## [What you are asked to do]
From the data that follows, report how many lines hold the string "Strategies", giving only the number.

## [Information supplied]
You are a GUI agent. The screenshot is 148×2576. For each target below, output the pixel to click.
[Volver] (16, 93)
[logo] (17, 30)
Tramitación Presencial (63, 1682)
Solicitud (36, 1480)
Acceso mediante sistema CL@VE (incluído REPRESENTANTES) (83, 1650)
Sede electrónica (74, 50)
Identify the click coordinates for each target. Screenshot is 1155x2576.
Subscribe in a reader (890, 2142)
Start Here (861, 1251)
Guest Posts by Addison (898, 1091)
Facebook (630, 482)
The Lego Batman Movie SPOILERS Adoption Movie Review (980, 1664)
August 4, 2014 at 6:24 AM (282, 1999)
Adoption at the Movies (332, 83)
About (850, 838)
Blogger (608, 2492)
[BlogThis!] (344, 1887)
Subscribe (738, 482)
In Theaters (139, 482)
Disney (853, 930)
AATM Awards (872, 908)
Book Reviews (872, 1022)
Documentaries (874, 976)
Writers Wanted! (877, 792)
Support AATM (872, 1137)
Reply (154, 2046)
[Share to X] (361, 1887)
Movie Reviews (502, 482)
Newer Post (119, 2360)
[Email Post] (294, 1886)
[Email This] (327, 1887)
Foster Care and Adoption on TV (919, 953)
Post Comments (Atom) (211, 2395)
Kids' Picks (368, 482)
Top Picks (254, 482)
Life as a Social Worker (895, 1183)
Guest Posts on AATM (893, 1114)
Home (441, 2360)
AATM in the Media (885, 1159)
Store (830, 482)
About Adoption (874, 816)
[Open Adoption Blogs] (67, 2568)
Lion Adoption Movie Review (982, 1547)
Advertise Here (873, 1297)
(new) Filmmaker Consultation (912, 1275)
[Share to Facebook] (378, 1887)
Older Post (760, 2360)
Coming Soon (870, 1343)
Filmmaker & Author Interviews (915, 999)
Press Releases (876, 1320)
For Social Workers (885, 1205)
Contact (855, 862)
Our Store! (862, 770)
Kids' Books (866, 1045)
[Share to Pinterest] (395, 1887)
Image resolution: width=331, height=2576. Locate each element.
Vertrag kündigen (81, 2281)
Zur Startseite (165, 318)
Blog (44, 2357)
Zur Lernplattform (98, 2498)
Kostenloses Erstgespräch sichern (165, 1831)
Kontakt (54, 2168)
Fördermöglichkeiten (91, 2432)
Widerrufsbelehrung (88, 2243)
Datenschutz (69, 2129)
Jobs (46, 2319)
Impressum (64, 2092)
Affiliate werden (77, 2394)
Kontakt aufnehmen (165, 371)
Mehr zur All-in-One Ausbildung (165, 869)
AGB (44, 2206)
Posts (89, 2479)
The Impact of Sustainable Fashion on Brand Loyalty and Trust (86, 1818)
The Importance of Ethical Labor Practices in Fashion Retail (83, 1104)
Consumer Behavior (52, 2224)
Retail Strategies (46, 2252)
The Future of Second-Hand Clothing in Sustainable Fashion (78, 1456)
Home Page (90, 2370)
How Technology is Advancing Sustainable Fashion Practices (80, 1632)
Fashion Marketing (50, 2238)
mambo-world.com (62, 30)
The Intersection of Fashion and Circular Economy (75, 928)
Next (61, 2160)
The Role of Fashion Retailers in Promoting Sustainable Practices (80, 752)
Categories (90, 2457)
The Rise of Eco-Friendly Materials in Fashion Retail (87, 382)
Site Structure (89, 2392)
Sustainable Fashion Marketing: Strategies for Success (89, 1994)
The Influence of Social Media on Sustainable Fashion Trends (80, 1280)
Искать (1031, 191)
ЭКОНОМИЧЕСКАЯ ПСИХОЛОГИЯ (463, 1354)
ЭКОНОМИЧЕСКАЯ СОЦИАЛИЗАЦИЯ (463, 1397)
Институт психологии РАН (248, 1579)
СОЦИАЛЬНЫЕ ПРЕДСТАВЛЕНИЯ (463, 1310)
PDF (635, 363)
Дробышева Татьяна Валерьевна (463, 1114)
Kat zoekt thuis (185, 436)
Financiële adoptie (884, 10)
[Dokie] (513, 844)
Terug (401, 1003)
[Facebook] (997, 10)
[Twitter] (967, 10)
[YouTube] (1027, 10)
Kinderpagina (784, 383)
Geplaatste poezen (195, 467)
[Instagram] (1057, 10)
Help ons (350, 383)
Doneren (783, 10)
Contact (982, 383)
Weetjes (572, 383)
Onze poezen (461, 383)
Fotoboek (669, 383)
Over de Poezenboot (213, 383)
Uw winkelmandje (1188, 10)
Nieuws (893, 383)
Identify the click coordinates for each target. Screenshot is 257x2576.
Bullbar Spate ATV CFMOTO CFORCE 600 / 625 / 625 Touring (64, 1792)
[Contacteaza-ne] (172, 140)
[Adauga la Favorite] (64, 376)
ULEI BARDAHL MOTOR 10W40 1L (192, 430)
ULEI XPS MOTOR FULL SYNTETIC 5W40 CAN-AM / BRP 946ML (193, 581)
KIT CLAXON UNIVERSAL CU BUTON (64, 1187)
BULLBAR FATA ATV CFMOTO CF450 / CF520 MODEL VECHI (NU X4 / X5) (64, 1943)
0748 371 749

## [Result of this exercise]
2